16 haftanın özeti aşağı yukarı dünkü ilk yarıya karşılık geliyordu. Göztepe bu ligin en kompakt takımlarından biri. G.Saray ise gücünü sezona yayamayan ancak ne zaman ne yapacağı belli olmayan bir ekip. Zaten bu yüzden Tudor gitti, Terim geldi. Kimse ilk maçında mucize bir gelişim ve değişim beklemiyordu ki kadro tercihiyle de zaten sürprize yer vermedi.
İlk 45'te her iki takım da hücum dengelerinde eşit bir profil çizdi. Yani zaman zaman G.Saray zaman zaman da Göztepe maçın yönünü tayin etti. Hal böyle olunca da tempolu ve seyir zevki yüksek bir ilk yarı izledik.
Geri vitesi bıraktı
Şu bir gerçek ki kadro Tudor'un kadrosu olsa da enerji Terim'indi.
Daha sahaya çıktığı andan itibaren tribünle kurduğu bağın oynanan futbola etki ettiğini görmezden gelemeyiz. Ve devre arasında nasıl tepkiler verdiğini az çok gözümüzün önüne getirebiliyoruz.
Dünkü maça dek ligin üst sıralarına oynayan takımlara karşı geri viteste kalan takımın istedi mi nasıl maçın hakimi olabileceğinin kanıtıydı biraz da. Tekrarlıyorum, Göztepe gibi ilk yarıya damgasını vurmuş bir takıma karşı özellikle ikinci yarıda oynanan futbol gelecek adına birçok sinyal verdi.
Belhanda vazgeçilmez değil
Ancak Terim de biliyor ki çözmesi gereken çok konu var. Bir kere sol bek ihtiyacı listenin ilk sırasında yer alıyor. Bununla birlikte Belhanda'nın bir görünüp bir kaybolma hadisesinin üzerine gitmesi şart. Çünkü adı Belhanda olmasa kulübede bile zor otururdu bu vakte kadar.

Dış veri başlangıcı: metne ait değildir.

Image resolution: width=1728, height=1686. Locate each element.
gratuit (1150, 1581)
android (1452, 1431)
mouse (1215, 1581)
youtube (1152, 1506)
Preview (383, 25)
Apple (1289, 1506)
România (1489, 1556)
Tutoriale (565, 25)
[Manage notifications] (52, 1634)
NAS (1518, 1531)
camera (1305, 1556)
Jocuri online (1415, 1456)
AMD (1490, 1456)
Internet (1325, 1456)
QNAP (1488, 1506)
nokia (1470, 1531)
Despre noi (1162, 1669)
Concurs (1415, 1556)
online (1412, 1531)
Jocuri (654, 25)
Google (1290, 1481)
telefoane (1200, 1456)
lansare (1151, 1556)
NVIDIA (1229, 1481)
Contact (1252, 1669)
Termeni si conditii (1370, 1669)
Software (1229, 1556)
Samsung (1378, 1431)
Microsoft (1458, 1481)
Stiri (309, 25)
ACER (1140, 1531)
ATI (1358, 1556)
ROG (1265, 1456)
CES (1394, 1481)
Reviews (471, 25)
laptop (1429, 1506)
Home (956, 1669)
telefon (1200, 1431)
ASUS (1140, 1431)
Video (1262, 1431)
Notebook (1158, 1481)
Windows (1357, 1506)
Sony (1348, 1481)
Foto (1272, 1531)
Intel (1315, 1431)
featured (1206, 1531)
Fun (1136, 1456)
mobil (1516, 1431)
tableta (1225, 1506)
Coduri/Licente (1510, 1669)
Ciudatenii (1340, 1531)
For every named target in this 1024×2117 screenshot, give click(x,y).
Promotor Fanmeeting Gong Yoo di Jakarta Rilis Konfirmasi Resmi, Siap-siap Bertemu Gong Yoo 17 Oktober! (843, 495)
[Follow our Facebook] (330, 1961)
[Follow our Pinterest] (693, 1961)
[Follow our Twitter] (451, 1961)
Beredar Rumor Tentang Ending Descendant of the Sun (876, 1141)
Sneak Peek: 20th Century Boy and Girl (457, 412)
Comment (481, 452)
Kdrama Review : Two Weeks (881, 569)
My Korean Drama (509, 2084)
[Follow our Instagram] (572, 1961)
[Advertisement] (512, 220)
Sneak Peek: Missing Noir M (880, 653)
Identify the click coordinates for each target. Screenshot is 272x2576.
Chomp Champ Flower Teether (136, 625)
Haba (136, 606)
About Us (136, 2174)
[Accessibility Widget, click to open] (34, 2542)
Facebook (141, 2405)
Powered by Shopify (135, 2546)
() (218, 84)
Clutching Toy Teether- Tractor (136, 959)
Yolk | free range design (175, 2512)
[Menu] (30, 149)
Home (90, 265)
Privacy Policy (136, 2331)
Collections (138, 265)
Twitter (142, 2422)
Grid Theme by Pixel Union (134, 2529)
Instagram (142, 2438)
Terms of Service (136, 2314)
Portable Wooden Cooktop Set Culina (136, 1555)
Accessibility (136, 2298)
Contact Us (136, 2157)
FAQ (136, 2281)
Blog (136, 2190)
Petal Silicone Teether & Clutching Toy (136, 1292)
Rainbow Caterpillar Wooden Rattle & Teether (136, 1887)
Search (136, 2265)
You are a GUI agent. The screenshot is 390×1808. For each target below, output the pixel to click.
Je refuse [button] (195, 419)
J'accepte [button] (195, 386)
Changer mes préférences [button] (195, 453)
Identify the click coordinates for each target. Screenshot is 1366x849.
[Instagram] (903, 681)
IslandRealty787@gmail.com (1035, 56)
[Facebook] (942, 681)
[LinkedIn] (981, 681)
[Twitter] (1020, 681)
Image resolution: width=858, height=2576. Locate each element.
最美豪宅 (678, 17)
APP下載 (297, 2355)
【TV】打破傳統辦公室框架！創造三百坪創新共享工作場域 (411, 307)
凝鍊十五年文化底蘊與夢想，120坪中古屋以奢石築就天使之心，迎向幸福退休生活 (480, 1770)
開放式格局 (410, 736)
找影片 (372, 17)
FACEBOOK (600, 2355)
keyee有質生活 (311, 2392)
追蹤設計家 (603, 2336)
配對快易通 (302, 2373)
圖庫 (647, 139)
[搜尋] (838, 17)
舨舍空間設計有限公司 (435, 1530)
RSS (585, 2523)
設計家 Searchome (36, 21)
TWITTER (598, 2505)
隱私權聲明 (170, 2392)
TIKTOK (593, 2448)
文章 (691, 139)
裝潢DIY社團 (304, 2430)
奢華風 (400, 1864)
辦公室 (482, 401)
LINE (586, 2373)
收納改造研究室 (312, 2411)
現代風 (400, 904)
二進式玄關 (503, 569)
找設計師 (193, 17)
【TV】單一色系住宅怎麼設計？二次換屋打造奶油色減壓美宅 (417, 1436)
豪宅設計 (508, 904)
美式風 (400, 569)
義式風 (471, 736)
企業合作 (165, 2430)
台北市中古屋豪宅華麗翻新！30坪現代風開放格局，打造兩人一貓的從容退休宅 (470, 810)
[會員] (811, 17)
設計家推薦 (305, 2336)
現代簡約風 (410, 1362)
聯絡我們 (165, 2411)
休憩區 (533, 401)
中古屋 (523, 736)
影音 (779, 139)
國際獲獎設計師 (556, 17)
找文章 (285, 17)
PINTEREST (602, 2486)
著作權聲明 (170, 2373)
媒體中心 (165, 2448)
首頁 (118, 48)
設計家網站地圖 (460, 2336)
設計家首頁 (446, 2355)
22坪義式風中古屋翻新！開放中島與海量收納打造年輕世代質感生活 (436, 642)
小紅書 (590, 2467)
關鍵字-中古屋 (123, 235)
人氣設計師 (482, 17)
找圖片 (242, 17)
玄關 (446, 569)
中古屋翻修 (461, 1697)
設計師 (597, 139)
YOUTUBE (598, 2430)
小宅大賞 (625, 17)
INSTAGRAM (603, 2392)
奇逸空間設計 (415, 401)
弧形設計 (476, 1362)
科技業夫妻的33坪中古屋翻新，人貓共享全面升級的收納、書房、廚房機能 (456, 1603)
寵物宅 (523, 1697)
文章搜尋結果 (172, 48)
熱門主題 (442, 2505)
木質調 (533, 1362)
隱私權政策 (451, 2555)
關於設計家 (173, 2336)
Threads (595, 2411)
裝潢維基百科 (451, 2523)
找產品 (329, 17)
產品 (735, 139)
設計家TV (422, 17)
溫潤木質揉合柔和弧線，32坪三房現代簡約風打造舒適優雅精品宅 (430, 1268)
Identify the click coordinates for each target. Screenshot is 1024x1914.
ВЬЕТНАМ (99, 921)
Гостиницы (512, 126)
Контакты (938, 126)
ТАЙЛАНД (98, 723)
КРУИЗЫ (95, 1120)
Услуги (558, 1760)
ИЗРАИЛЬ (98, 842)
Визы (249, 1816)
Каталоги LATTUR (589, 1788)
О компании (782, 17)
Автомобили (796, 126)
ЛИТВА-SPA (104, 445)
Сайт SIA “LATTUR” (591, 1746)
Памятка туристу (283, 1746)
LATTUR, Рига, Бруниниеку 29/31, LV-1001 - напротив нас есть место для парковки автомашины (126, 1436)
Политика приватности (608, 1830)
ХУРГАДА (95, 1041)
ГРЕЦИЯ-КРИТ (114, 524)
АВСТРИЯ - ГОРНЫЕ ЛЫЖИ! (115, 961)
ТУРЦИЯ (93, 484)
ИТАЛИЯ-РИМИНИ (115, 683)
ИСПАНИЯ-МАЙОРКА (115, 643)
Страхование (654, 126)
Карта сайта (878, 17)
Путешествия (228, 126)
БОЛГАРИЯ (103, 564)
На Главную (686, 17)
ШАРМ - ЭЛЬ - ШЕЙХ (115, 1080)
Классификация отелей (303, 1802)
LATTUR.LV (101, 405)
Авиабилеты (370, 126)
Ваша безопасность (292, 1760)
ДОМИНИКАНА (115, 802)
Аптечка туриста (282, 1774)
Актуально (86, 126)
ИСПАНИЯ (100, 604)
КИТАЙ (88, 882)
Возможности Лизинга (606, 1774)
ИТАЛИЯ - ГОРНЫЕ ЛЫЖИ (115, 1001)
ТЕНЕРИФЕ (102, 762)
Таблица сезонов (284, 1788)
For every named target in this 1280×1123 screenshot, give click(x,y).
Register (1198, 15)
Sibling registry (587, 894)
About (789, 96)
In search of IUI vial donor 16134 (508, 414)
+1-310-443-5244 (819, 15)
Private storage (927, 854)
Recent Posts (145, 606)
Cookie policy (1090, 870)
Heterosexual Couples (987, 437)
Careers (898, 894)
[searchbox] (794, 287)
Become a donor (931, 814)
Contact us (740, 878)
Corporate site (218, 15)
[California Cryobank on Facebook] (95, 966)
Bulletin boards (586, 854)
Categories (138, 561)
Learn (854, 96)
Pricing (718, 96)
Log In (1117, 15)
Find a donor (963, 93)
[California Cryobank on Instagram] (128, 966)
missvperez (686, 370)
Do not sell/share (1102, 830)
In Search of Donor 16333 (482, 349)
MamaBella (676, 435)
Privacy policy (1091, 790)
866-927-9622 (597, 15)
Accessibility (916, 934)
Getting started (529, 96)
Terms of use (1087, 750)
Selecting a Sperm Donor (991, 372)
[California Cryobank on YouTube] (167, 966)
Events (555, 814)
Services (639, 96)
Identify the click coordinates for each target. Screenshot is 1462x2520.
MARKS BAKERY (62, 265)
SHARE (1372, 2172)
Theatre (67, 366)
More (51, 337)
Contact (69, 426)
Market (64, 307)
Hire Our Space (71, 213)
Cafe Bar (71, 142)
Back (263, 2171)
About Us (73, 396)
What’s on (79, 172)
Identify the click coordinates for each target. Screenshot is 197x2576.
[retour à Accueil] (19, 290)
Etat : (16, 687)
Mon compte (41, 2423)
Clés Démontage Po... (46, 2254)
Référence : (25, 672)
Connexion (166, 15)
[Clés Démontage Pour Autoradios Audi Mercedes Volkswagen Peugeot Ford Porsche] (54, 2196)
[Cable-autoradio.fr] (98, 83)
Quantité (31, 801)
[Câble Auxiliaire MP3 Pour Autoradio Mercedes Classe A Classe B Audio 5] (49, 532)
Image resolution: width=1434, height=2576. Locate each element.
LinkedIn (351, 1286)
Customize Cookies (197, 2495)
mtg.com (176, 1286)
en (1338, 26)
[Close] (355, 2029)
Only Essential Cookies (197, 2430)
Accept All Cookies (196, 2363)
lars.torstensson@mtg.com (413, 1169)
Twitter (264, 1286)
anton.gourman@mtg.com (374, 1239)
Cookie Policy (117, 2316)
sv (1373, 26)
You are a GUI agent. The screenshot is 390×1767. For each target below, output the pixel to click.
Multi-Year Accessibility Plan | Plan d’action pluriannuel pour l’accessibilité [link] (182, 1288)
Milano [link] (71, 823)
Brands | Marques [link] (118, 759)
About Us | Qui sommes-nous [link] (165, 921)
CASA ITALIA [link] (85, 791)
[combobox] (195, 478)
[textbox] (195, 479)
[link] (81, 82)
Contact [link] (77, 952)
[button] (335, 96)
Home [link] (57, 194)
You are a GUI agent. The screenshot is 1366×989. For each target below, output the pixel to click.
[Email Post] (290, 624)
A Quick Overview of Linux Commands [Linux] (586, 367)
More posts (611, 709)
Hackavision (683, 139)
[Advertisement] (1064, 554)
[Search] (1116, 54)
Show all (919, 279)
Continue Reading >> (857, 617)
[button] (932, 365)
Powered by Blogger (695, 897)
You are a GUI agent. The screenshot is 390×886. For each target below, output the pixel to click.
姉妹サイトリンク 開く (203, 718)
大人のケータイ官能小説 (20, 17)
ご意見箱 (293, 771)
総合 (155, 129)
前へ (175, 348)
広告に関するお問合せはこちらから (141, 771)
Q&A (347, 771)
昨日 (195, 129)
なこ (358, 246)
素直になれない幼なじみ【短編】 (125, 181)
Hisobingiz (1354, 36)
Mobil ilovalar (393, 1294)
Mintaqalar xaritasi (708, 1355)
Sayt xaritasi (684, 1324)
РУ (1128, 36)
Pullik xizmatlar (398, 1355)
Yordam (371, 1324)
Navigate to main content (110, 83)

Belki bakarsınız, Selçuk'u daha önde oynatmayı seçerek Belhanda'nın vazgeçilmez olmadığını anlatır. Bir diğer mesele de savunma. Yan top hadisesinde dün acayip anlar yaşandı. Uzun vadede bir stoper şart fakat Hakan Balta formülünü deneyecek gibi. Sonuç olarak eksiklerine rağmen G.Saray'ın gücünü fark etme maçıydı aslında. Göztepe ise yenilgiye rağmen cesur futboluyla ikinci yarı için rakiplerine gözdağı verdi.